One of the participating organizations is the non-profit online library Internet Archive, which has been conducting web crawls as part of its End of Term Web Archive to preserve U.S. government websites at the end of presidential administrations. The White House asked the organization to help make the administration's social media data publically accessible, according to Jefferson Bailey, director of web archiving for Internet Archive.
Bailey said White House’s digital strategy team was also interested in an event that would encourage the creative reuse and scholarly analyses of the data. In response, the Internet Archive held the White House Social Media and Gov Data Hackathon on Jan. 7.
The White House provided the URLs of the Whitehouse.gov Drupal site as well as Twitter, Vine and Facebook datasets from 2009 to the present. (Data from YouTube had not been delivered in time for the event.) The 20-odd hackathon participants also had access to web archive data from current White House websites and press briefings, the End of Term Web Archives from the 2008, 2012 and 2016 projects, 2016 election social media data and text transcripts of President-elect Donald Trump’s candidate speeches.

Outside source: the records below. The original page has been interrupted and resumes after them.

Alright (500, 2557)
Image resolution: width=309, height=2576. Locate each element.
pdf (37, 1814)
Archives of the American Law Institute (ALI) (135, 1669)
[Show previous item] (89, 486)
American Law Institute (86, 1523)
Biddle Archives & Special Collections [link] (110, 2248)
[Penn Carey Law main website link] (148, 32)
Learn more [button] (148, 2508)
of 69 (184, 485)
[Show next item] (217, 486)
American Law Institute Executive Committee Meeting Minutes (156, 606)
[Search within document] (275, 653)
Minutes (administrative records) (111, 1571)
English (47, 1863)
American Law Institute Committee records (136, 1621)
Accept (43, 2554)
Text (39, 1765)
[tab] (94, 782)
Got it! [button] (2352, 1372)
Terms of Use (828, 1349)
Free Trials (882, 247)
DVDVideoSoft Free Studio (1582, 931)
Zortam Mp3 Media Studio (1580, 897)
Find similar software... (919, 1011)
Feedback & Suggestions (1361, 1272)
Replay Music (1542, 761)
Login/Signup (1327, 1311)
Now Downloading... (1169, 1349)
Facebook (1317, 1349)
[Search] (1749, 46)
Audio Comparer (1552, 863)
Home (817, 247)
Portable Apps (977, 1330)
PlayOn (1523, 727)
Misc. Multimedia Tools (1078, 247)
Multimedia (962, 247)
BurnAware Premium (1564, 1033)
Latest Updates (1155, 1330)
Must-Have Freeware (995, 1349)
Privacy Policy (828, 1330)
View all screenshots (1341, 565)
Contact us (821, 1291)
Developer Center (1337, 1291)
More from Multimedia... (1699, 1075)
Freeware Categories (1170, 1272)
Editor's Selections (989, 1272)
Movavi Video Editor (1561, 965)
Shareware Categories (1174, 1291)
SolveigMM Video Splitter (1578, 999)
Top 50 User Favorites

According to Bailey, participants worked mostly with Twitter and Whitehouse.gov data, extracting text from the homepage, using press briefings or video content and doing data mining projects. They analyzed how often different White House social media accounts were active, and found the most mentioned names and places in press briefings from the past eight years.
Yet time was limited. “It’s kind of hard to work with the datasets because we didn’t have a lot of time to prep it to save people from having to do some of that work,” Bailey said. Though no tools were built, some participants planned to create exploratory layers on top of the data after they had mined it and cleaned it up.
The Internet Archive has made all this data public and downloadable at Archive.org, and it plans to hold more hackathons as additional federal social media data becomes available. Considering most data files were JSON or CSV, receiving and storing the data was not challenging, as Internet Archive collects tens of terabytes a day. Bailey said the Facebook dataset was the largest at about 5 gigabytes, but he anticipates the files from YouTube to be much larger.
The organization will continue to archive federal agency social media content and compile the high-volume End of Term Archives. It has already launched its Trump Archive of speeches, interviews and debates, but will have to wait and see what White House social media data the next administration makes available, Bailey said.
In a recent blog post, the White House explained how the next administration can continue to use the social digital channels it has created. The National Archives and Records Administration will maintain the Obama Administration archived content posted to these social media accounts on the platforms they were created on, but with slightly altered account handles.
Amanda Ziadeh is a former reporter/producer for GCN.